Whatever lines the data contains, output all of them unchanged.

(Beginning of Excerpted records)

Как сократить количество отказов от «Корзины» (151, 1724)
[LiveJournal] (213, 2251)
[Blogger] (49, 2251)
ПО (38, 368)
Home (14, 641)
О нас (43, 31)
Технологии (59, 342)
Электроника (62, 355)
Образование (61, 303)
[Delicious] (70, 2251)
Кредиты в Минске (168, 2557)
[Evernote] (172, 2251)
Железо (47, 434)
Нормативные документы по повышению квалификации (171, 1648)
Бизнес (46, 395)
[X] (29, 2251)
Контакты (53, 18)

(End of Excerpted records)

*Answer to this exercise:*
Как сократить количество отказов от «Корзины» (151, 1724)
[LiveJournal] (213, 2251)
[Blogger] (49, 2251)
ПО (38, 368)
Home (14, 641)
О нас (43, 31)
Технологии (59, 342)
Электроника (62, 355)
Образование (61, 303)
[Delicious] (70, 2251)
Кредиты в Минске (168, 2557)
[Evernote] (172, 2251)
Железо (47, 434)
Нормативные документы по повышению квалификации (171, 1648)
Бизнес (46, 395)
[X] (29, 2251)
Контакты (53, 18)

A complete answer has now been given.